Une situation régionale aux accélérations inégales
La tendance s'ancre sur tout le continent, bien que le niveau d'adoption varie. En Allemagne, premier marché automobile européen, les BEV ont atteint une part de marché de 25,8 % des immatriculations en avril, contre 26,2 % en France. L'Europe du Nord reste en tête de la pénétration mondiale de l'électrique, la Norvège affichant une part de marché de 98,6 %.
Même les marchés plus lents à s'adapter montrent une forte dynamique. L'Italie a été le grand marché à la croissance la plus rapide avec un bond de 97,2 % des immatriculations sur un an.

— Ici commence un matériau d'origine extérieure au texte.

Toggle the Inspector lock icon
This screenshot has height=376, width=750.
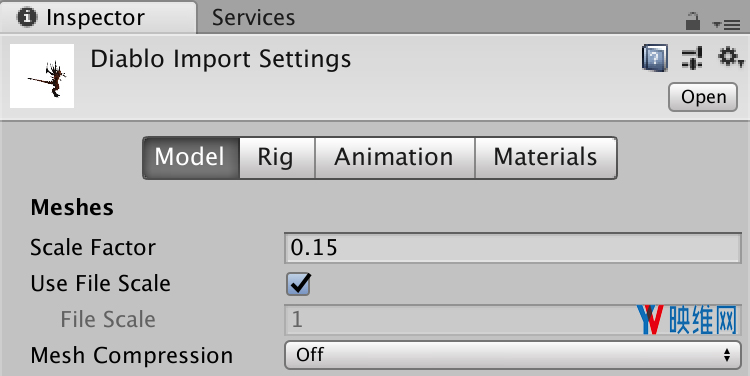(693, 22)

Partant d'une base plus faible, les immatriculations de BEV en Espagne ont progressé de 37,3 % depuis le début de l'année, et celles de la Pologne de 50,1 %, bien que les deux restent sous la barre des 10 % de part de marché.
« L'intérêt pour la gamme électrique de Renault a connu un changement sismique », a déclaré Adam Wood, directeur général de Renault UK, notant que 50 % des immatriculations de la marque en Grande-Bretagne en avril étaient électriques.

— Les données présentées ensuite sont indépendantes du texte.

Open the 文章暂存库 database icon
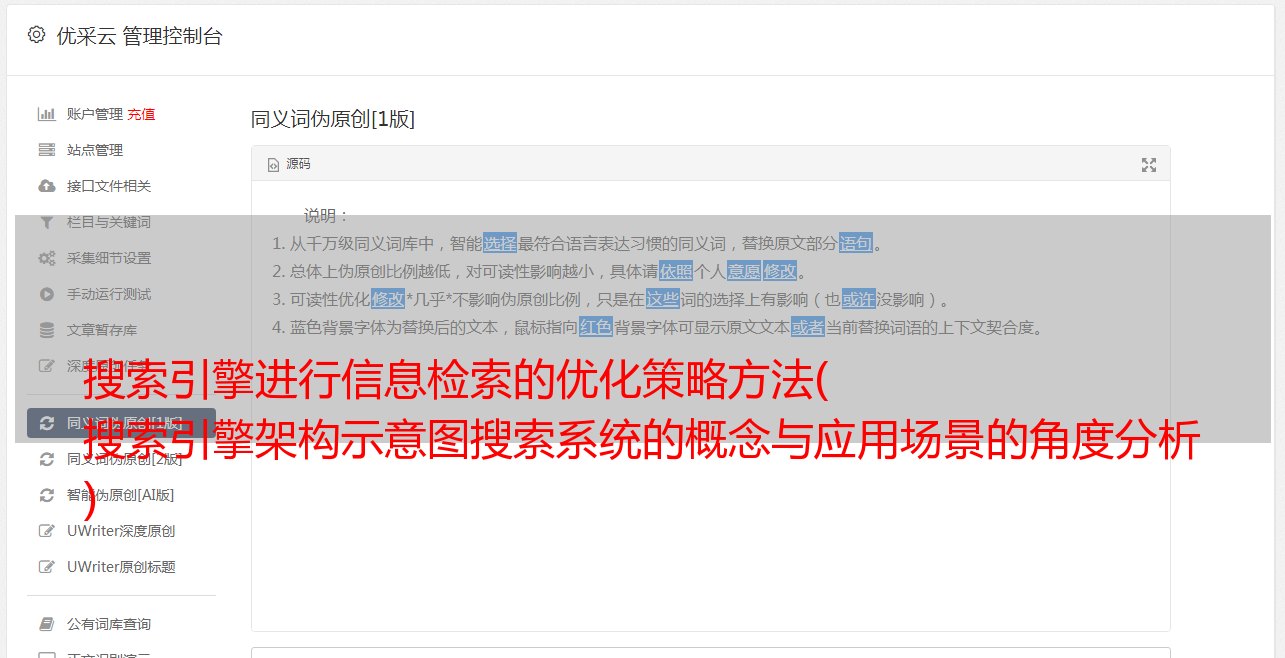Viewport: 1285px width, 658px height. pos(47,330)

Les marques chinoises s'imposent grâce à leur rapport qualité-prix
L'explosion de l'intérêt offre une opportunité majeure aux constructeurs chinois, qui se livrent à une concurrence agressive sur les prix. Depuis le début du conflit iranien, la plateforme en ligne allemande Carwow affirme que la part des demandes d'informations sur les VE est passée d'environ 40 % à 75 %.

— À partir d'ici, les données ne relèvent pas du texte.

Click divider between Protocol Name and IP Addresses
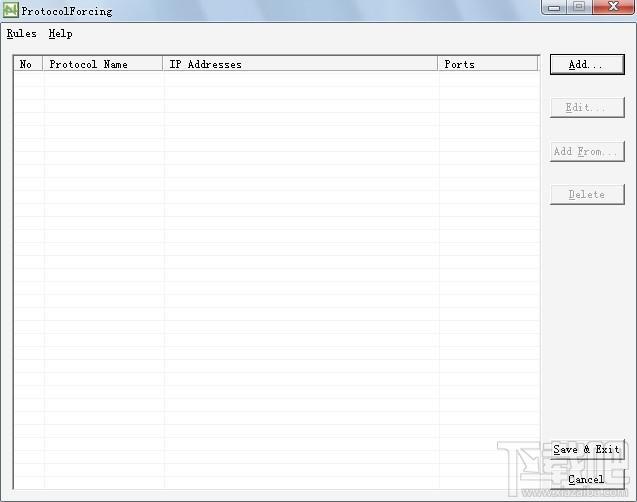This screenshot has height=502, width=637. pos(163,64)
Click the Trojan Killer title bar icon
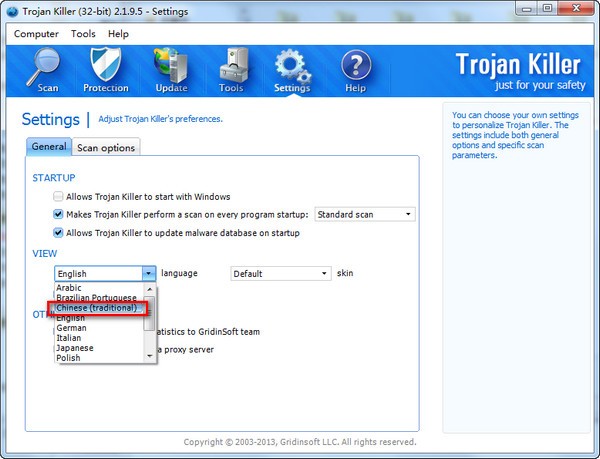Viewport: 600px width, 459px height. 12,10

« Ce qui est frappant, c'est la forte dynamique des constructeurs chinois », a déclaré Philipp Sayler von Amende, directeur général de Carwow Allemagne. Il souligne que des noms majeurs comme BYD sont passés de « marques de niche » à des marques parmi les plus recherchées. Les demandes d'achat pour BYD sur la plateforme de Carwow ont crû de 25 000 % au premier trimestre.
Cette tendance concorde avec les données mondiales de l'AIE, qui montrent que la Chine a fourni 60 % de tous les VE vendus dans le monde en 2025 et assure désormais plus de 80 % de la production mondiale de cellules de batterie, offrant à ses constructeurs un avantage de coût considérable.
La demande soutenue oblige certains constructeurs européens à réévaluer leurs plans de production. Markus Haupt, PDG des marques Seat/Cupra de Volkswagen, a déclaré début mai que son équipe commerciale allemande rapportait que les VE représentaient près de 60 % des nouvelles commandes, bien au-dessus de leur quota de 25 %. « Nous devrons peut-être augmenter la production de VE », a déclaré Haupt.